After all, there really are positive things to say, both about South Davis and about Brooke’s situation in general—lots of them. Lots of them. Right at the moment he’s being cared for by one of the kindest and gentlest (and strongest) aides in the entire place, even if many are kind, gentle, and strong, and by repositioning Brooke and with a small amount of pharmaceutical help, Brooke is finally out of pain, comfortable. Now Brooke is thanking the aide, the same man he’s been coaching in English pronunciation, thanking him genuinely and profusely. And now they are talking about how difficult it is to say I love you to others—the aide tells a story about how difficult it was as a child to say this to his grandmother, even though it was perfectly true. So here’s it is only a few moments beyond what we wrote earlier, Brooke and the aide talking about how to express love, something they are obviously both doing. It is wonderful to hear. But it is something only possible I think here in the seclusion of our year (so far) at South Davis; it wouldn’t be part of ordinary institutional life.

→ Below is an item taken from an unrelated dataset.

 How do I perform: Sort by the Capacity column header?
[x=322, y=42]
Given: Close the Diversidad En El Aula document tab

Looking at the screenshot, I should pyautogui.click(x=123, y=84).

And now we’re thinking again, as we did earlier in this blog, of Coleridge’s poem known as Ode to Dejection—a poem that takes the reader through the process of beginning in despair and ending in some kind of cathartic emotional release. Less than an hour ago Brooke was howling I can’t do this anymore, this is too hard, I’d put a knife through my heart if I could, and Peggy was saying it would be like putting a knife through her heart too--hyperbolic talk, perhaps, but expressing real pain. But now we are talking about love at a deeper level—including the kind of love just shown Brooke by the kind and gentle aide, how it in itself alleviates some of the pain and suffering that has been such a part of this year. Brooke had said, I wish I could tell you how much I appreciate what you’ve done for me, and he said, You did.

Maybe this isn’t the saddest night after all. Maybe it’s just a miniature example of the kinds of emotional swings and wars within ourselves we all go through all the time. Life is hard in lots of ways, and for lots of us, but fortunately it isn’t hard all the time.